92

I'm running Ubuntu 11.04 (guest) on Windows 7 (host) with the guest additions installed. I have an auto-mount folder that maps to my D: drive on the host which I can access using sudo ls /media/sf_D_DRIVE - however, even when my user (ross) is a member of the vboxsf group I get a permission denied error when attempting to explore it. I have restarted since adding my user to the vboxsf group.

This should work because I am a member of the group (which has rwx rights), so why doesn't it?

ross@panther:~$ ls -l /media
total 8
drwxrwx--- 1 root vboxsf 8192 2011-07-03 22:24 sf_D_DRIVE

ross@panther:~$ ls -l /media/sf_D_DRIVE/
ls: cannot open directory /media/sf_D_DRIVE/: Permission denied

ross@panther:~$ id ross
uid=1000(ross) gid=1000(ross) groups=1000(ross),4(adm),20(dialout),24(cdrom),46(plugdev),112(lpadmin),120(admin),122(sambashare),1001(vboxsf)

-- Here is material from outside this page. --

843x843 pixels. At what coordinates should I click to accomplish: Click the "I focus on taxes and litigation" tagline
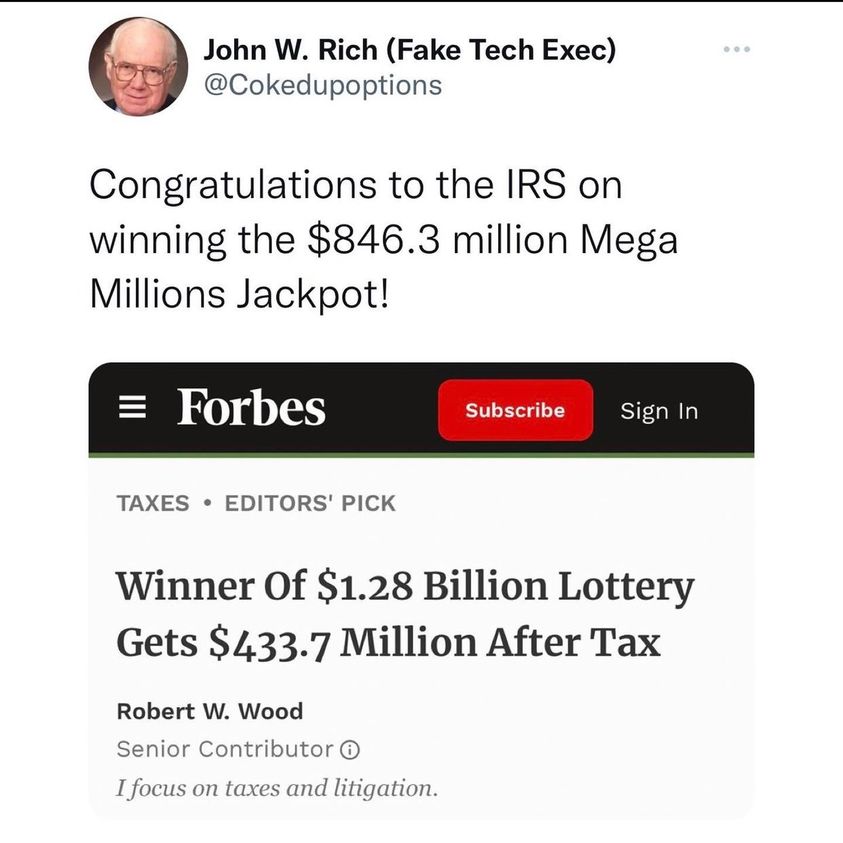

ross@panther:~$ sudo ls -l /media/sf_D_DRIVE/
total 84
drwxrwx--- 1 root vboxsf  4096 2011-07-06 14:46 Development
# ...snip...
drwxrwx--- 1 root vboxsf     0 2011-05-25 19:13 Videos

5 Answers 5

140

I had added my user to the vboxsf group:

sudo usermod -aG vboxsf $(whoami)

I did do a restart, but after logging out and in again, I got access! Restarting after this and it still works. Go figure.

7
  • 1
    why is the need for a restart? Oct 19, 2011 at 2:15
  • 1
    Not sure, it just seemed to correct itself.
    – Ross
    Oct 19, 2011 at 7:50
  • 16
    See here why a restart is required. A logout/login would do. Oct 19, 2011 at 14:01
  • 4
    This answer command has to be run on the GUEST machine!
    – KrisWebDev
    Apr 2, 2016 at 22:08
  • 6
    I tried a simple logout login but it didn't work. I had to restart.
    – Waqleh
    Apr 21, 2017 at 15:40
2

Apparently logging out is insufficient, which seems strange if it was just a matter of being a member of a group. However, this seems to do the trick, without a system reboot:

sudo usermod -aG vboxsf $(whoami)
sudo systemctl restart vboxadd-service.service

which suggests that it is not simply a matter of being a member of the appropriate group.

1

I followed this procedure: Check that your user account is in the vboxsf group. Click on the bird icon, select Users and Groups → Manage Groups → vboxsf → Properties. Your user account should have a checkmark next to it. Check it if it is unchecked. When prompted for a password, enter secret.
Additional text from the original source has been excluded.